The signs and symptoms of thyrotoxicosis are reflective of the excess concentrations of thyroid hormone present (Table 3) and can include anxiety, fatigue, diaphoresis, heat intolerance, tremors, palpitations, tachycardia, weight loss, hyperreflexia, and warm and moist skin. In women, menstrual abnormalities may be seen. In patients in whom the thyrotoxicosis is due to Graves' disease, specific clinical manifestations may also include thyroid eye disease (ie, exophthalmos, lid lag), a diffuse goiter with a bruit, localized dermopathy, thyroid acropachy (ie, digital clubbing and swelling), and the coexistence of other autoimmune diseases in the patient or the patient's family.
Thyroid Storm
Thyroid storm is the clinical manifestation of elevated serum thyroid hormone concentrations, resulting in the extreme alteration of usual hyperthyroid symptoms. The diagnosis can occur in patients with or without preexisting hyperthyroidism. It is a rare diagnosis and usually triggered by precipitants such as trauma, myocardial infarction, surgery (including thyroid surgery for hyperthyroidism or other surgeries in general), or infection. In some cases, acute exposure to excess iodine (ie, administration of iodinated contrast radiographic scan) may result in iodine-induced hyperthyroidism to trigger thyroid storm.23 Patients with known severe hyperthyroidism who are noncompliant with prescribed antithyroid medications may also develop thyroid storm.

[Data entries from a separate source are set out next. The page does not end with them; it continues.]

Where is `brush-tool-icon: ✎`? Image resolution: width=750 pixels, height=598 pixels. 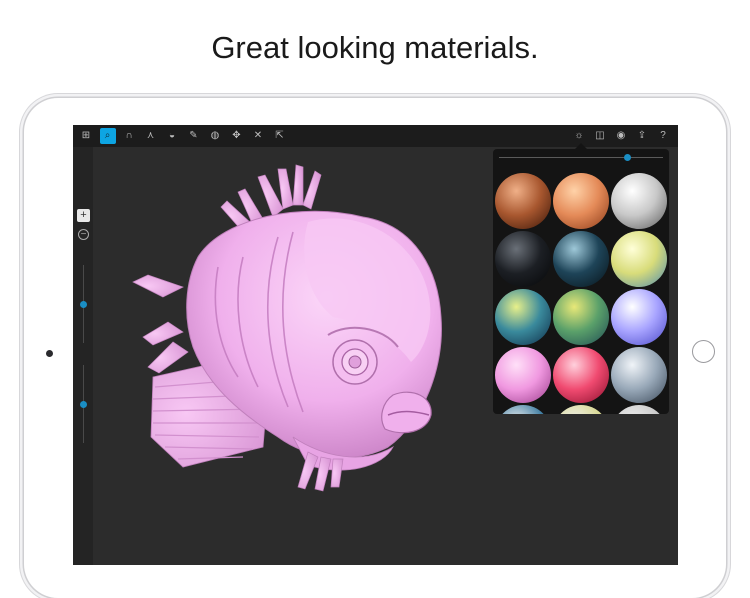
brush-tool-icon: ✎ is located at coordinates (194, 136).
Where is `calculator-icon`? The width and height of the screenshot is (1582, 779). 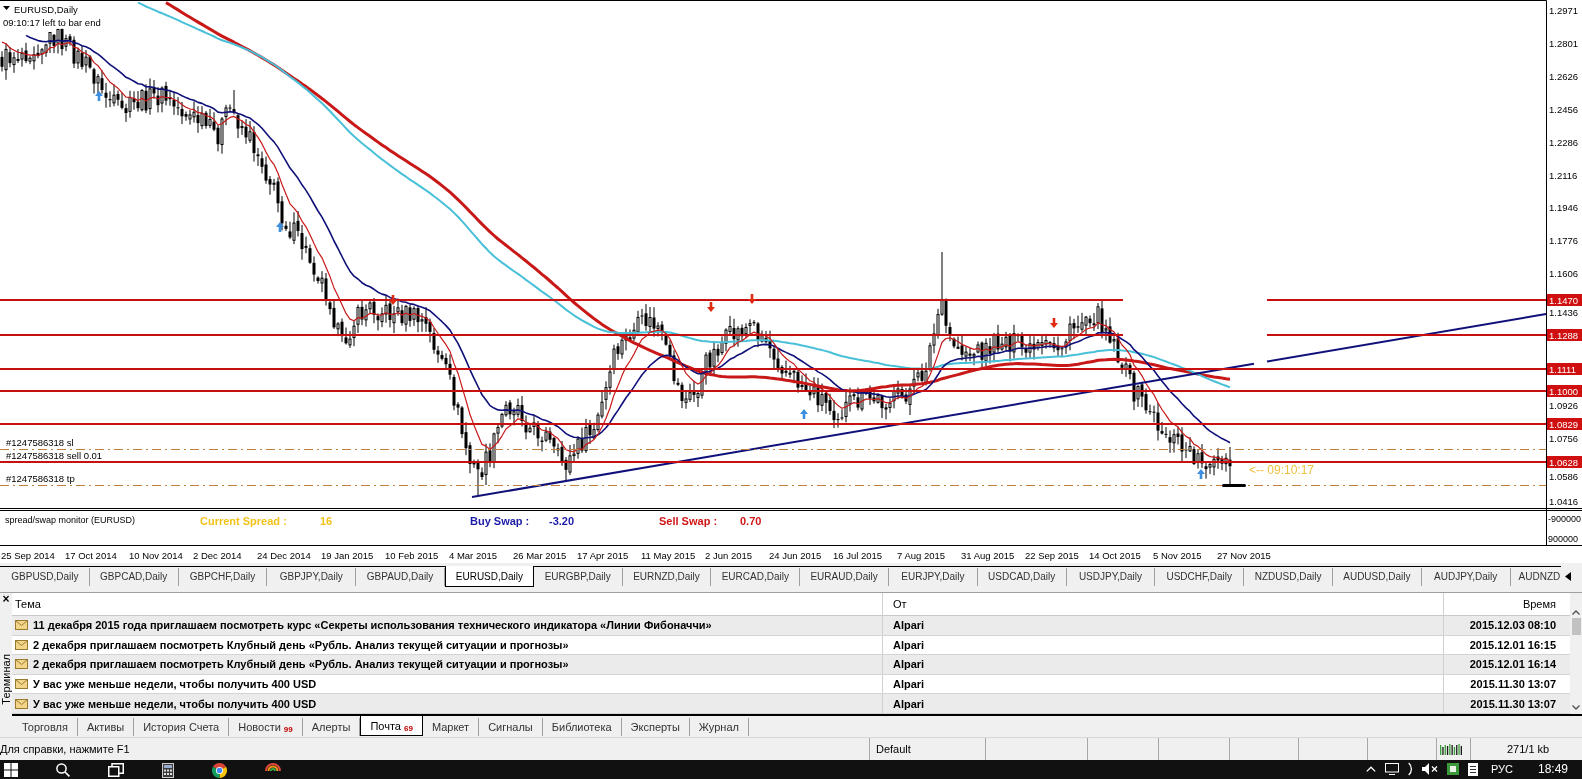
calculator-icon is located at coordinates (168, 770).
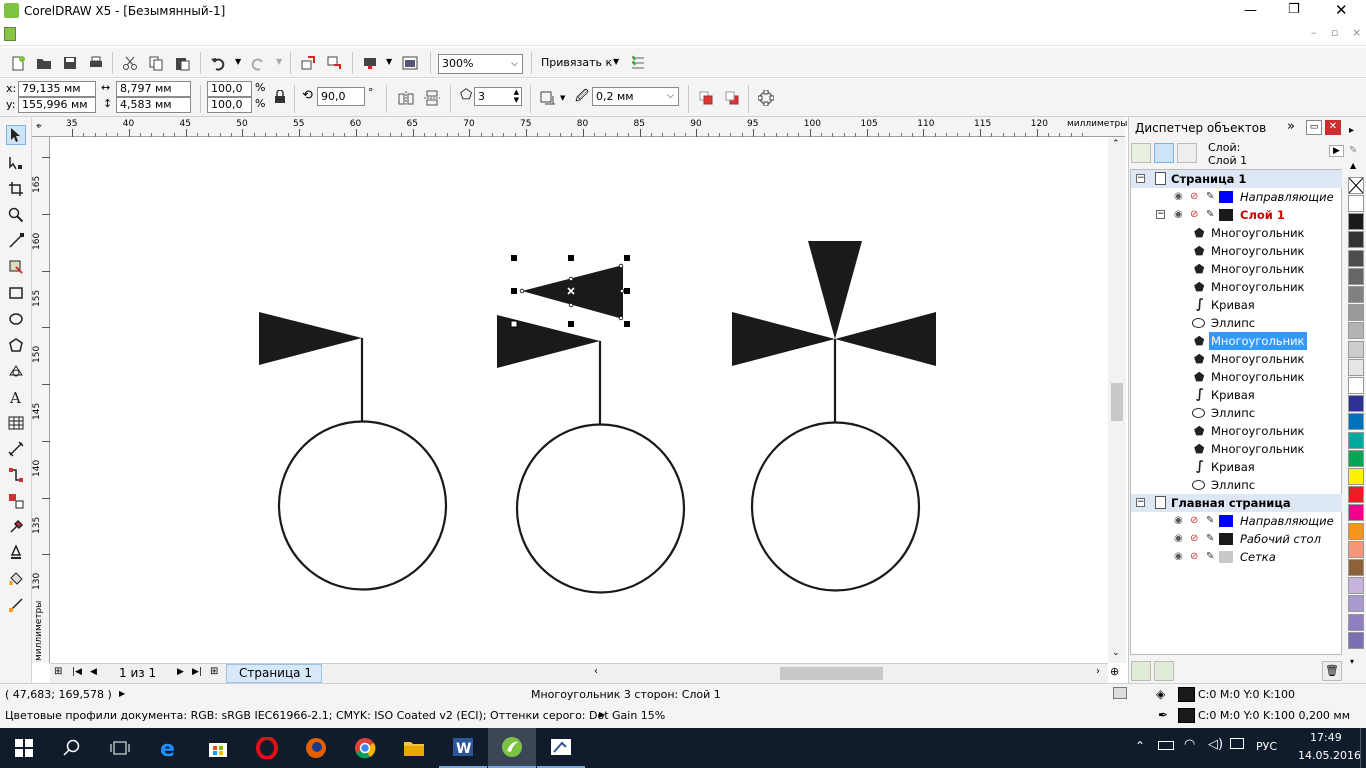 The image size is (1366, 768). What do you see at coordinates (16, 135) in the screenshot?
I see `pick-tool-icon` at bounding box center [16, 135].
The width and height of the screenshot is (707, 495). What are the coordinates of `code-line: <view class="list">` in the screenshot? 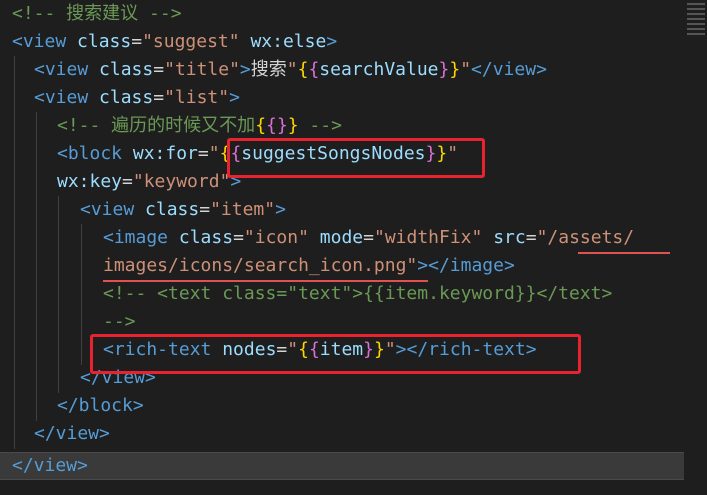 It's located at (137, 98).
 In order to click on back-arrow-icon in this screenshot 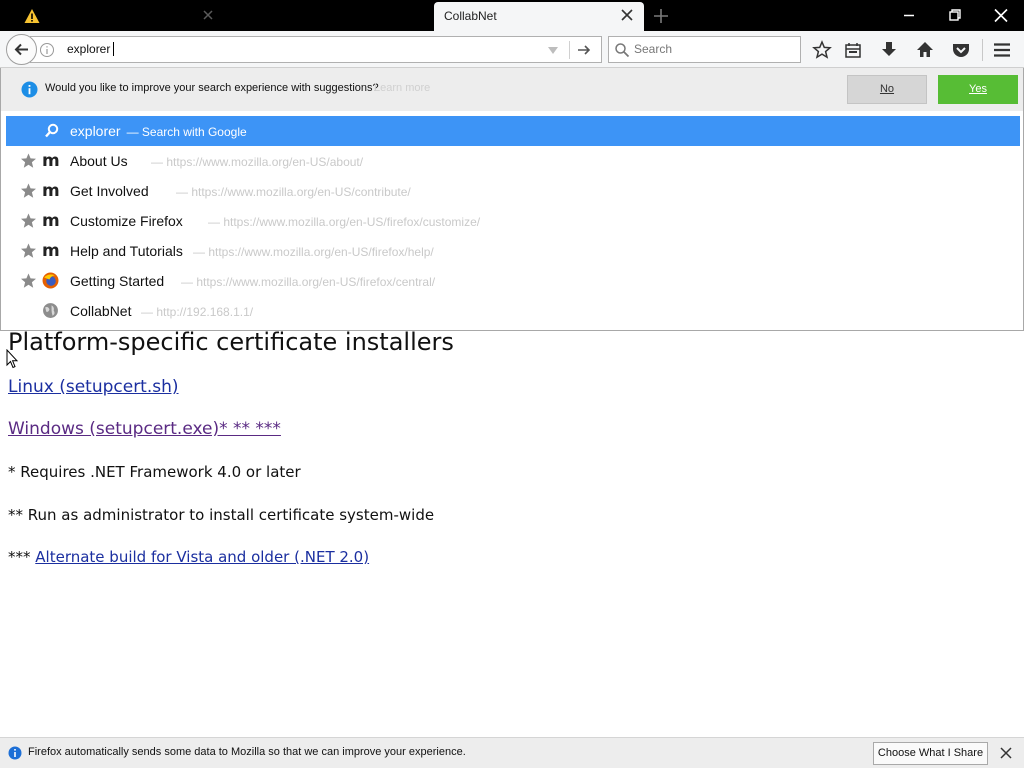, I will do `click(21, 50)`.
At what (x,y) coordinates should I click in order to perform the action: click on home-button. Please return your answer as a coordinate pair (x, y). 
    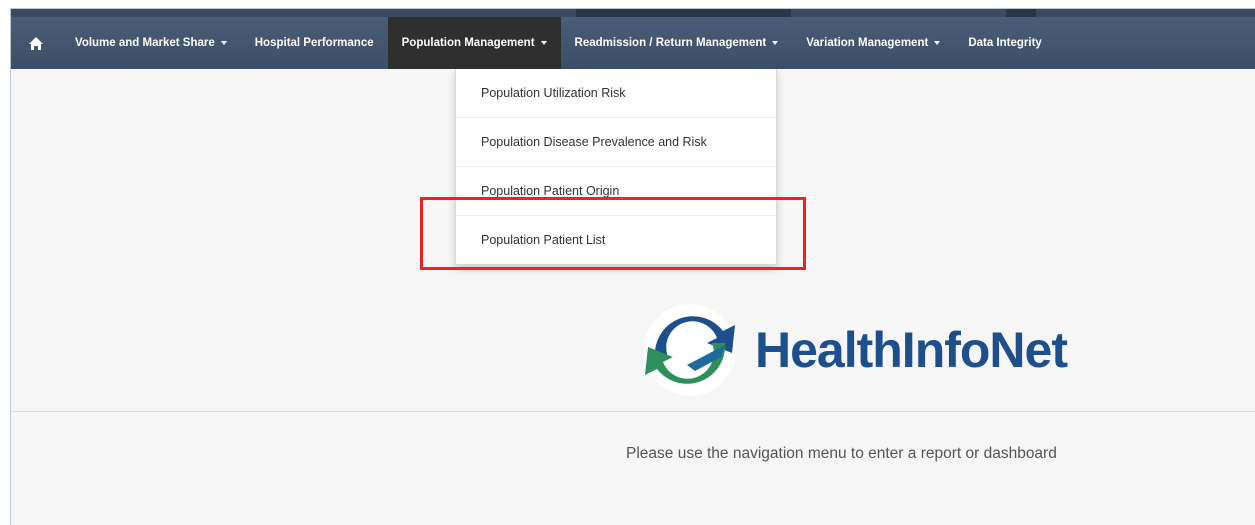
    Looking at the image, I should click on (36, 43).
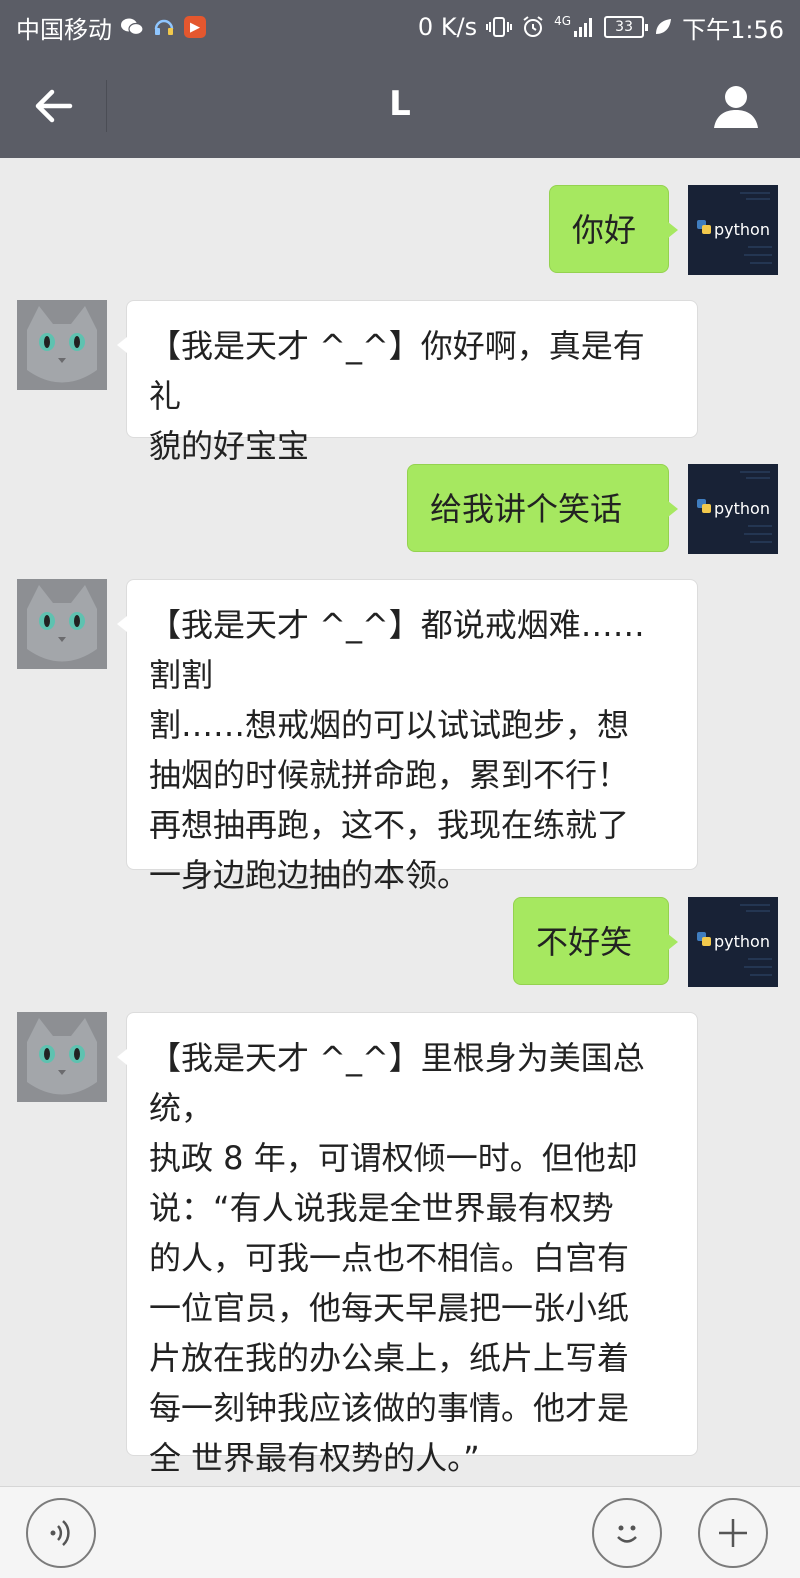 The image size is (800, 1578). I want to click on back-button, so click(54, 106).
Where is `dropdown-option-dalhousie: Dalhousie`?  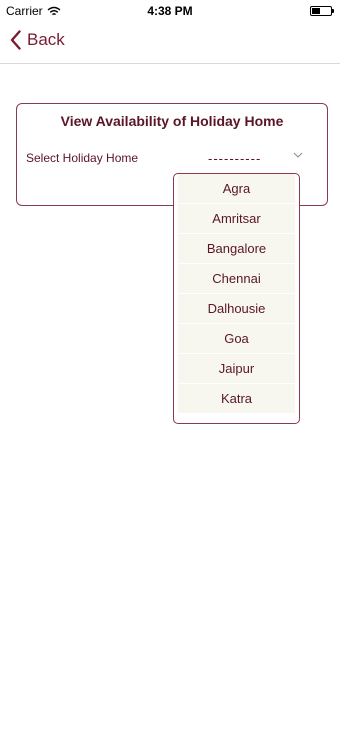
dropdown-option-dalhousie: Dalhousie is located at coordinates (236, 308).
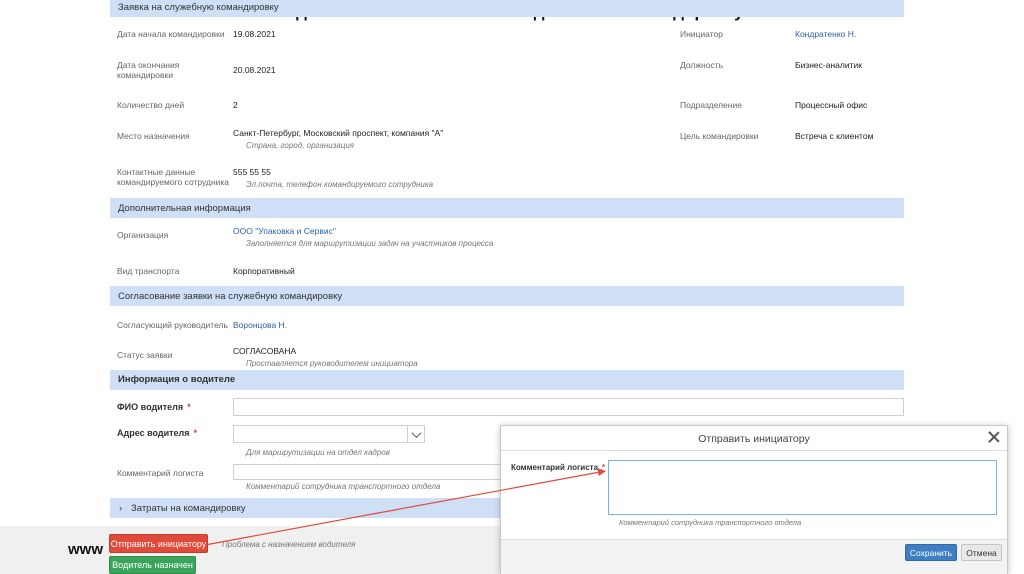 The image size is (1024, 574). Describe the element at coordinates (402, 508) in the screenshot. I see `arrow-line` at that location.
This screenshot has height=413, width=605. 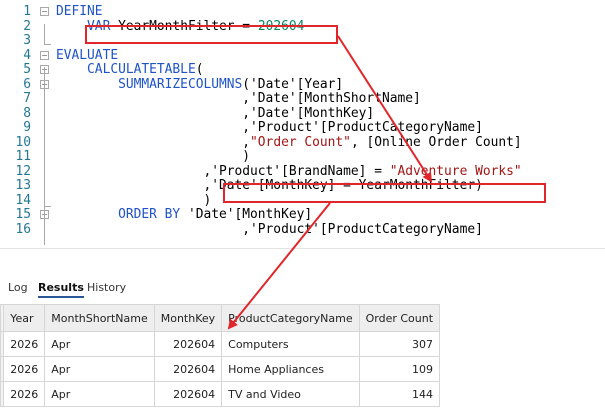 What do you see at coordinates (302, 289) in the screenshot?
I see `output-tabs: Log Results History` at bounding box center [302, 289].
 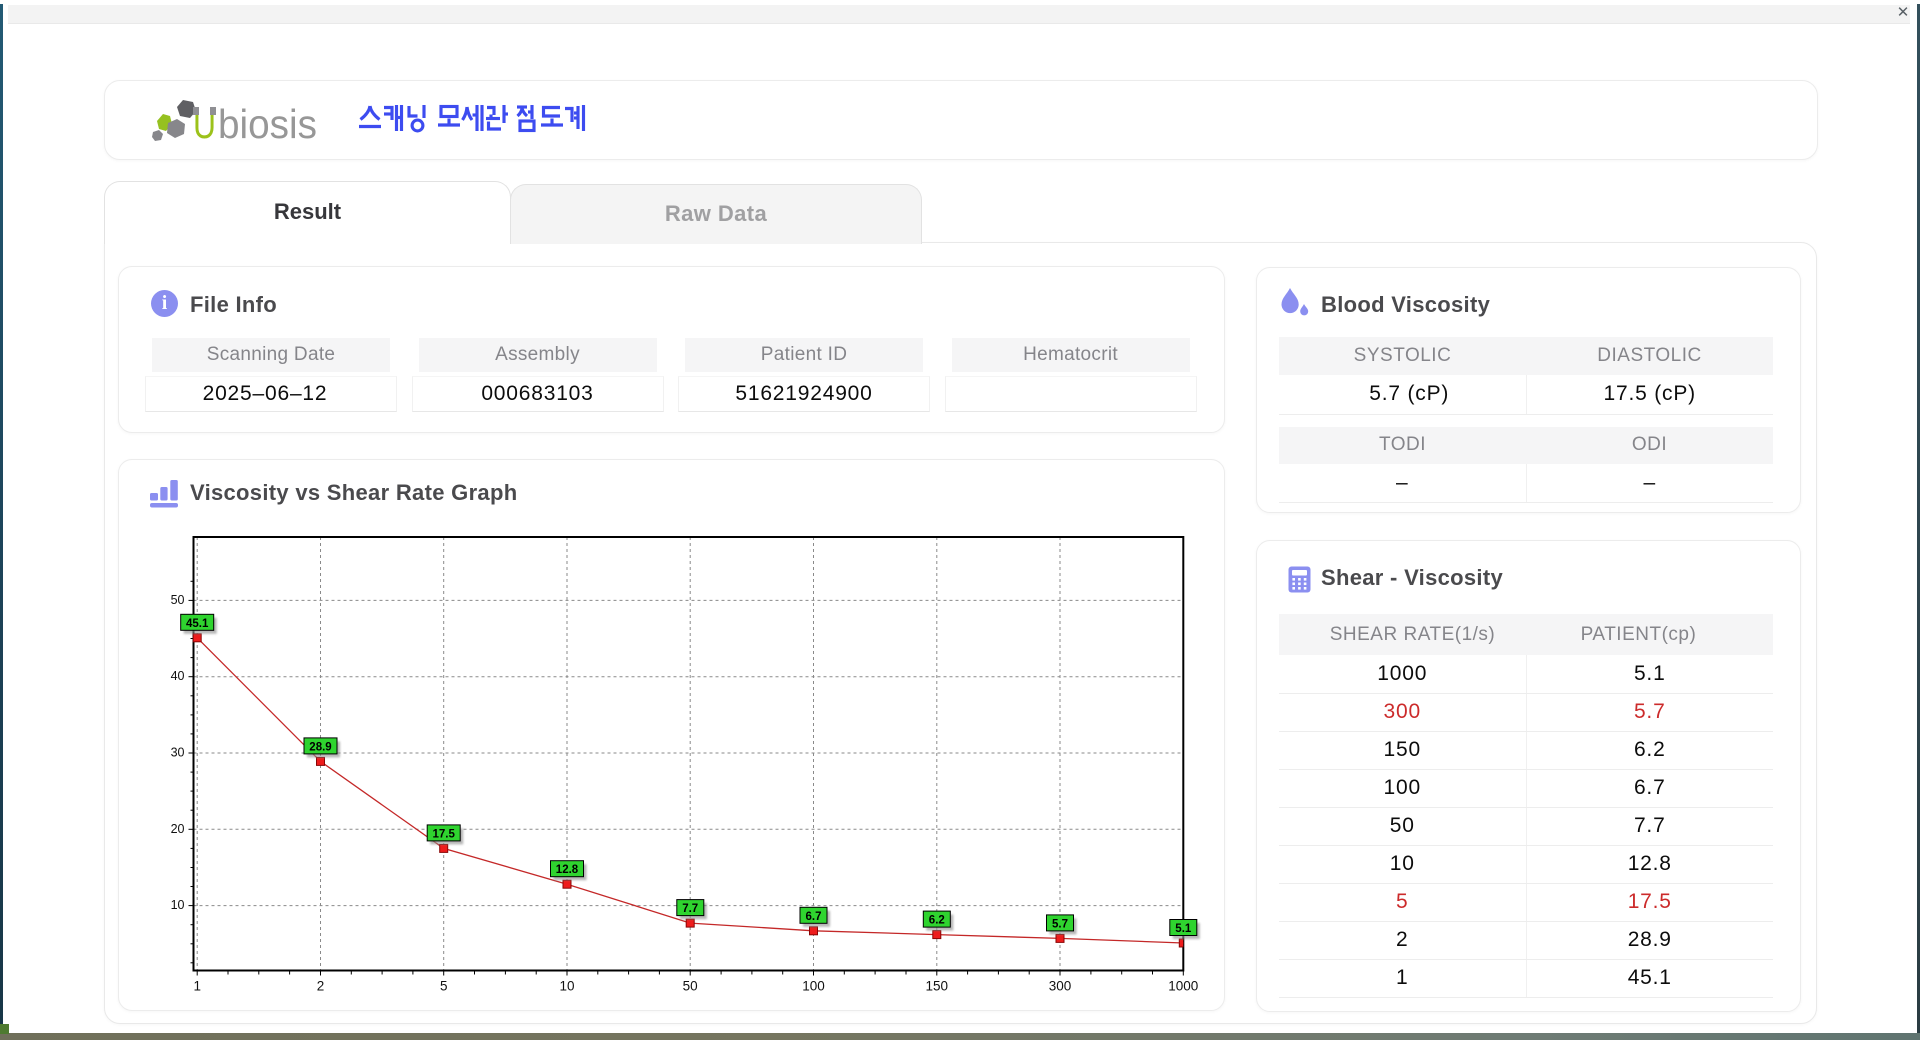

Prompt recognition of thyroid storm is essential to initiate treatment, which should be performed in an ICU setting. Clinical manifestations of thyroid storm can be quite varied and may include fever, cardiac arrhythmias, vomiting, and impaired mental status. Patients with thyroid storm have increased inpatient mortality rate, overall hospital and ICU length of stay, and ventilation requirements compared with those with compensated thyrotoxicosis.24 The mortality rate of thyroid storm ranges from 10% to 20%.25,26
Diagnosis of thyroid storm is made using a combination of biochemical laboratory tests confirming thyrotoxicosis in a patient displaying the severe, life-threatening symptoms of hyperthyroidism. Several diagnostic scoring systems have been proposed that can be used to assess the likelihood of thyroid storm in patients. The Burch-Wartofsky scoring system is based on factors related to temperature, central nervous system effects, gastrointestinal/hepatic dysfunction, cardiovascular dysfunction, heart failure, and any precipitant history.27 The Akamizu criteria are similar and have also been proposed as another diagnostic scoring system in the assessment of thyroid storm.28
Treatment usually consists of multiple measures and medications aimed to target the various causes and effects of thyrotoxicosis, as summarized in Table 4.19,22 Symptomatic improvement of tachycardia and clinical manifestations reflecting the increased adrenergic tone can be achieved with beta-blocker therapy. Methimazole or propylthiouracil should be initiated to decrease production of thyroid hormone. Saturated solution of potassium iodide can be used to inhibit thyroid hormone release from the thyroid gland. Glucocorticoids decrease the conversion of T4 to T3, which can also be accomplished by the use of propylthiouracil.29 Supportive measures include IV fluids, oxygen, cooling, and treatment of any precipitating causes. Finally, if necessary when the above treatments cannot be used or are unsuccessful, plasmapheresis can be attempted to decrease thyroid hormone excess, as well as cytokines and putative antibodies, in the circulation.30
CONCLUSION
Hypothyroidism and thyrotoxicosis are common endocrine disorders, each with a variety of etiologies, and most patients with thyroid dysfunction are easily managed. However, in certain patients, severe, life-threatening forms of these states, representing rare thyroid emergencies, can develop on exposure to precipitating triggers or among patients with preexisting thyroid dysfunction or noncompliance with medical treatment. Both myxedema coma, corresponding to extremely low serum thyroid hormone concentrations, and thyroid storm, corresponding to extremely elevated thyroid hormone concentrations, are associated with increased mortality and must be recognized promptly. Treatment of myxedema coma and thyroid storm is multifaceted and should be managed by the interdisciplinary team of an ICU setting.